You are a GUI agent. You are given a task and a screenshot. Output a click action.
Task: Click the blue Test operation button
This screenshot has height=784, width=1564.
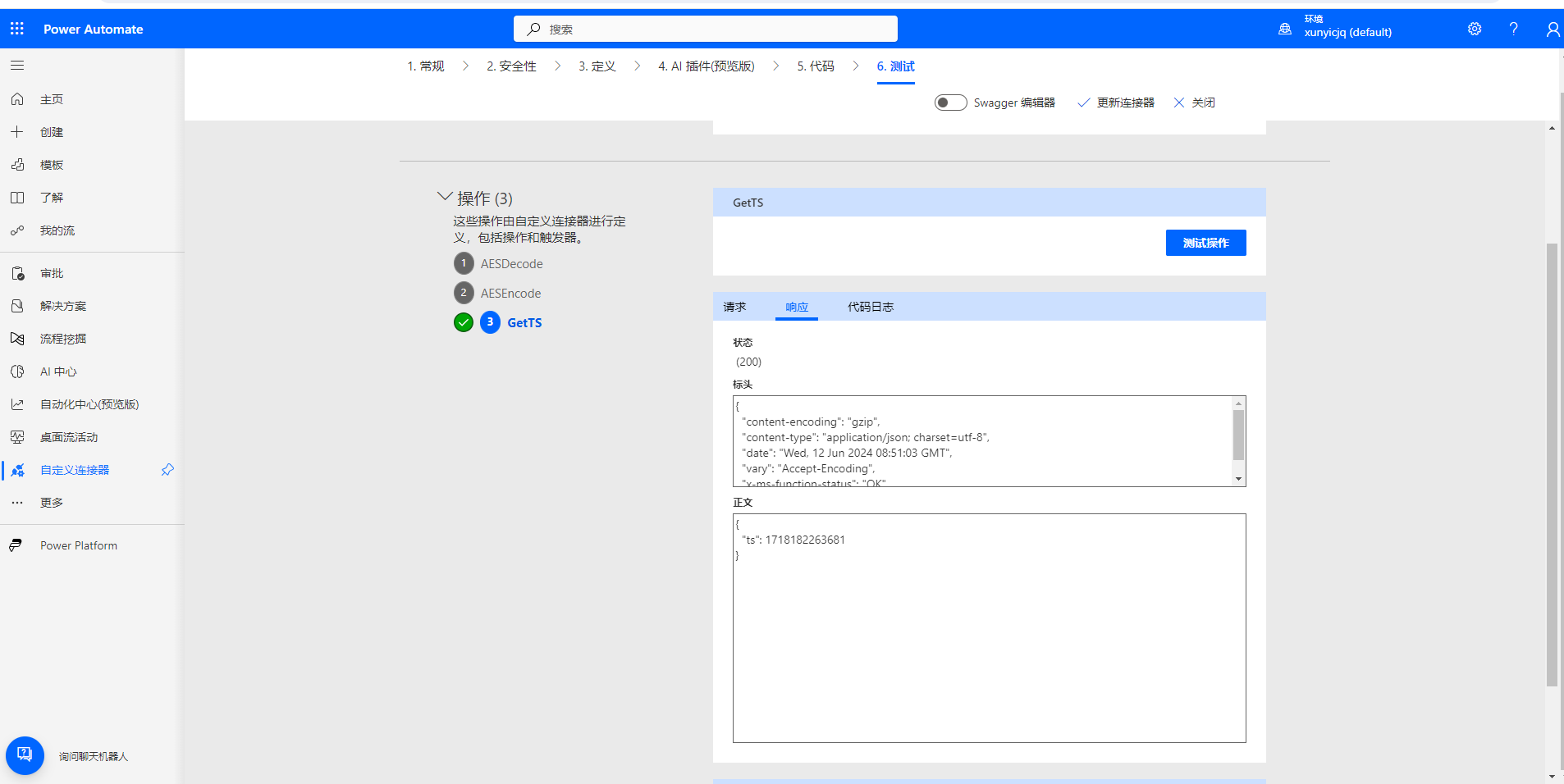tap(1205, 243)
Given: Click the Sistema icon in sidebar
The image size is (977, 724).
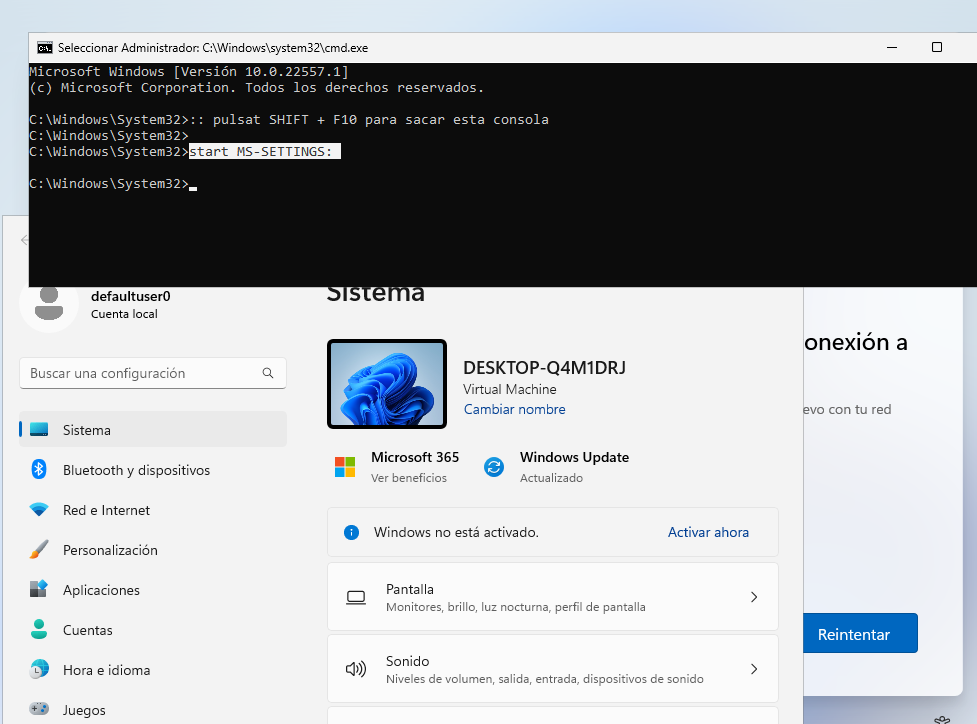Looking at the screenshot, I should click(39, 430).
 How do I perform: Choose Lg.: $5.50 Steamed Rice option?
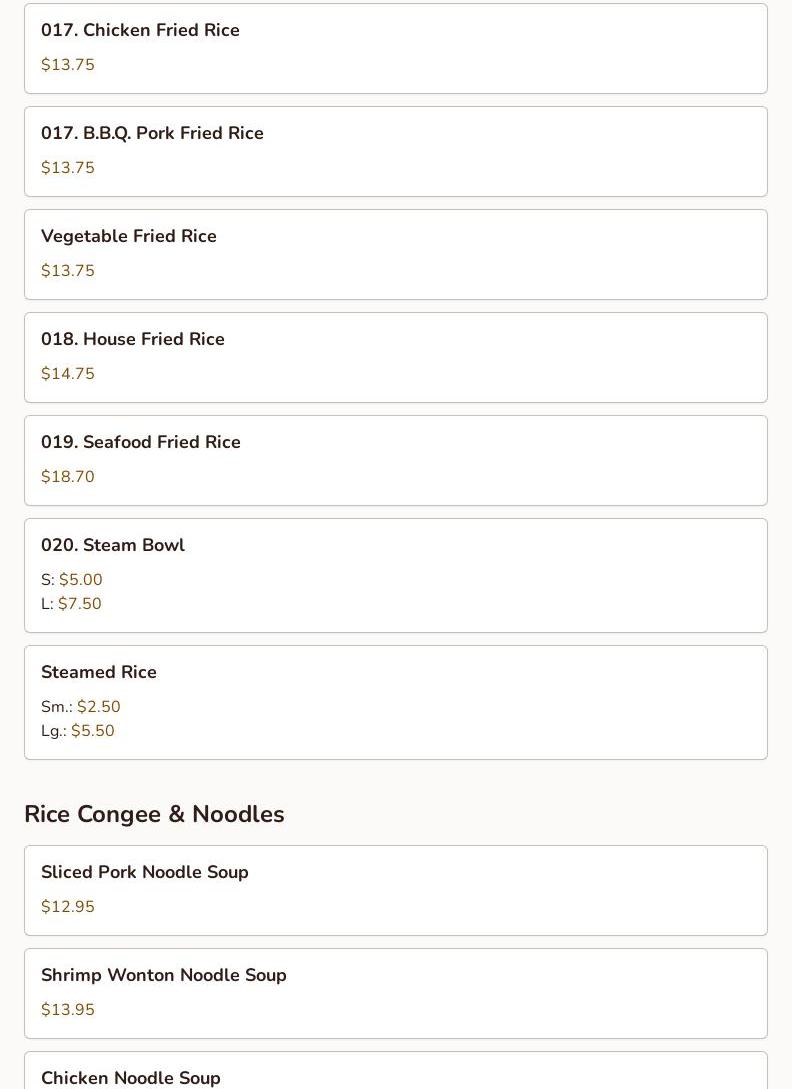[78, 731]
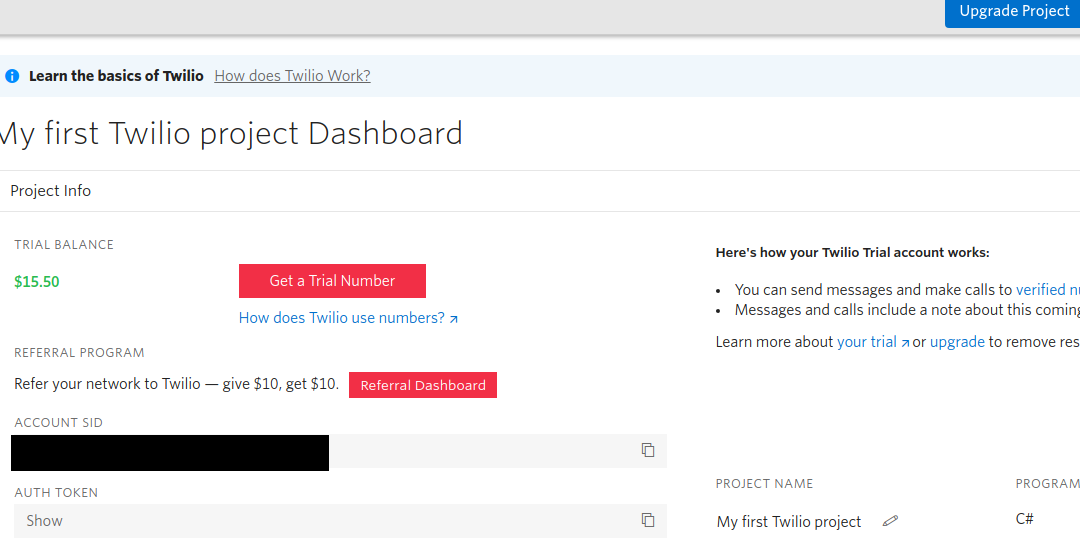Click the $15.50 trial balance amount
This screenshot has height=553, width=1080.
click(37, 282)
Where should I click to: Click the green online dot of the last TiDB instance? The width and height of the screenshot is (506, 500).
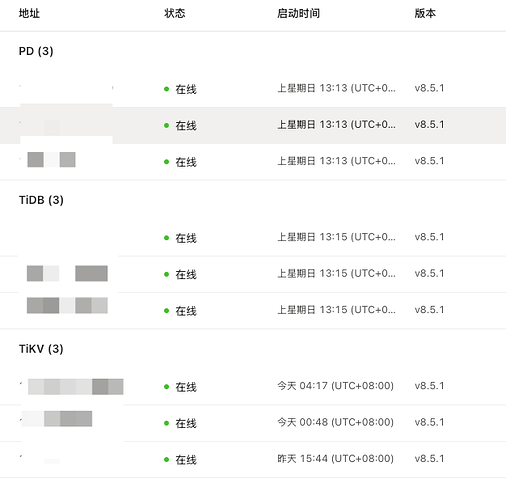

■ ■ ■

Repeat, exactly and with no pictures, each line from the line that holds "Given: Click the Sistema icon in sidebar" through the last line of the records above.

Task answer:
Given: Click the Sistema icon in sidebar
The image size is (977, 724).
Looking at the screenshot, I should click(39, 430).
 How do I perform: Choose Lg.: $5.50 Steamed Rice option?
[78, 731]
Click the $15.50 trial balance amount
This screenshot has height=553, width=1080.
click(37, 282)
Where should I click to: Click the green online dot of the last TiDB instance? The width and height of the screenshot is (506, 500).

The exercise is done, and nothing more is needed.